The door opened, and Battaglia stopped talking till he saw that it was June Simpson coming back in to rejoin us.
“You’re up against just about the best lawyer in the business,” Battaglia said. “He’ll be doing everything you can’t do, including trying his case at impromptu press conferences in front of our office doors or WEB headquarters. Any overtures from Lem yet, Pat? Any sense he wants to sit down with you and hammer something out?”
“Nothing but silence, Boss. My guess is he’s figuring all this media circus will freak out the victim and we’ll never get her prepped to testify by week’s end. He doesn’t have to say a damn word.”
“Maybe Lem will try to use Alex to soften you up. Let me know the minute he reaches out to you, young lady, okay?”
“Unlikely to happen,” I said. I could feel the color rising in my cheeks. Lem had always played favorites, and I was one of them. He was inappropriately tactile, even in the most professional settings, rubbing my arm or my back, suggesting a physical intimacy that had never existed.
“I want somebody on this team designated to report to Rose every hour. I want updates with whatever you’ve got,” Battaglia said, then jabbed his cigar in the direction of Ellen Gunsher. “And answers tomorrow morning on everything I asked you about Ms. Robles.”
June Simpson was standing with her back to the closed door and her arms crossed.
“I’m not sure we’ll be getting the answers you want. And certainly not tomorrow.”
Every head in the room turned to June.
“That was Blanca Robles who called?” Pat McKinney asked.
“Sort of. That was Blanca Robles who called-but from the law offices of Byron Peaser. I think our victim’s been hijacked.”
There was a collective groan from the group assembled at the table. Peaser the Sleazer had long been the nickname of the greediest ambulance chaser in the city, a negligence lawyer who handled civil suits that lined his pockets with at least a third of the millions of dollars he sought for his victims.
“I thought this woman told you she wasn’t looking for money,” Battaglia said, facing off to Pat McKinney.
“That was yesterday, Boss. She told me this was all about justice, not money.”

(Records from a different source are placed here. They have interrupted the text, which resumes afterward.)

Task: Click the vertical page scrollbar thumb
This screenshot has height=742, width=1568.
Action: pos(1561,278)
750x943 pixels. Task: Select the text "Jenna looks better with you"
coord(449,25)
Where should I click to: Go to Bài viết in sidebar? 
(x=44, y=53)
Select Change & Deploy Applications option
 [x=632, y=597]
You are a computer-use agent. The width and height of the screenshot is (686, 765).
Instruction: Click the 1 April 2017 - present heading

“And tomorrow?” Battaglia directed the question to June Simpson.
“Peaser says he’s calling the shots. He’ll bring Blanca in to meet with us, but he’s demanding to sit in on the interviews. He wants to vet all the questions we ask her.”
“No way,” I said. “He’ll get his turn after we’re done in criminal court.”
“I’m telling you, Alex, Byron’s going to make this difficult for all of us. He’s taken her out of the safe housing we placed her in and relocated her as of an hour ago. Won’t tell me where. He’ll bring her in here only if we play by his rules,” June said. “What do I tell him?”